Comparative genomic analysis of a Shiga toxin-producing Escherichia coli (STEC) O145:H25 associated with a severe pediatric case of hemolytic uremic syndrome in Davidson County, Tennessee, US.

BACKGROUND

Shiga toxin-producing E. coli (STECs) are foodborne pathogens associated with bloody diarrhea and hemolytic uremic syndrome (HUS). Although the STEC O157 serogroup accounts for the highest number of infections, HUS-related complications and deaths, the STEC non-O157, as a group, accounts for a larger proportion of STEC infections and lower HUS cases. There is limited information available on how to recognize non-O157 serotypes associated with severe disease.

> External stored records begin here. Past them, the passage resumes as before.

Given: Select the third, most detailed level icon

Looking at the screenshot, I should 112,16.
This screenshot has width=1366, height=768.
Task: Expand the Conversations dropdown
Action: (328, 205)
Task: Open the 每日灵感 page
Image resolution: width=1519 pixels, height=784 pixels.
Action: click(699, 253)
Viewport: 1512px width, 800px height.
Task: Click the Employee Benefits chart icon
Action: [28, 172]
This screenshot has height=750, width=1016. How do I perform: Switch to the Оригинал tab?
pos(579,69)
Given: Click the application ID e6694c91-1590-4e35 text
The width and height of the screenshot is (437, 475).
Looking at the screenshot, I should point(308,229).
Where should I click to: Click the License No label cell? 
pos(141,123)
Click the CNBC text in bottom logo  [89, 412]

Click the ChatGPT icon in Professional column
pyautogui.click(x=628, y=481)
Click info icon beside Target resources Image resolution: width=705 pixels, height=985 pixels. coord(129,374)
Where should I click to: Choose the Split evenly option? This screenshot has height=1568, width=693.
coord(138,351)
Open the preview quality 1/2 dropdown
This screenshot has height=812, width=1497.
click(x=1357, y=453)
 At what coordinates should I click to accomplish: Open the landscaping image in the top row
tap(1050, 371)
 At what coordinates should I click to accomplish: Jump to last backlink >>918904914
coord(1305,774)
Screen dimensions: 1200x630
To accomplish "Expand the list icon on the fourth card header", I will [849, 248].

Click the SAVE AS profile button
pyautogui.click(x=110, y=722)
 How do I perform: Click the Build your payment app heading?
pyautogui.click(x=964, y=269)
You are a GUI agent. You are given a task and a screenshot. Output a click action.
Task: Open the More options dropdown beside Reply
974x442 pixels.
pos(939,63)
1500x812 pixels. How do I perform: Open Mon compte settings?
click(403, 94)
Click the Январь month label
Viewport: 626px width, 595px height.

The objectives of this study were to describe a patient with STEC non-O157 infection complicated with HUS and to conduct a comparative whole genome sequence (WGS) analysis among the patient's STEC clinical isolate and STEC O157 and non-O157 strains.

RESULTS

The STEC O145:H25 strain EN1I-0044-2 was isolated from a pediatric patient with diarrhea, HUS and severe neurologic and cardiorespiratory complications, who was enrolled in a previously reported case-control study of acute gastroenteritis conducted in Davidson County, Tennessee in 2013. The strain EN1I-0044-2 genome sequence contained a chromosome and three plasmids. Two of the plasmids were similar to those present in O145:H25 strains whereas the third unique plasmid EN1I-0044-2_03 shared no similarity with other STEC plasmids, and it carried 23 genes of unknown function. Strain EN1I-0044-2, compared with O145:H25 and O157 serogroup strains shared chromosome- and plasmid-encoded virulence factors, including Shiga toxin, LEE type III secretion system, LEE effectors, SFP fimbriae, and additional toxins and colonization factors.

CONCLUSIONS

A STEC O145:H25 strain EN1I-0044-2 was isolated from a pediatric patient with severe disease, including HUS, in Davidson County, TN. Phylogenetic and comparison WGS analysis provided evidence that strain EN1I-0044-2 closely resembles O145:H25, and confirmed an independent evolutionary path of STEC O145:H25 and O145:H28 serotypes. The strain EN1I-0044-2 virulence make up was similar to other O145:H25 and O157 serogroups. It carried stx2 and the LEE pathogenicity island, and additional colonization factors and enterotoxin genes. A unique feature of strain EN1I-0044-2 was the presence of plasmid pEN1I-0044-2_03 carrying genes with functions to be determined. Further studies will be necessary to elucidate the role that newly acquired genes by O145:H25 strains play in pathogenesis, and to determine if they may serve as genetic markers of severe disease.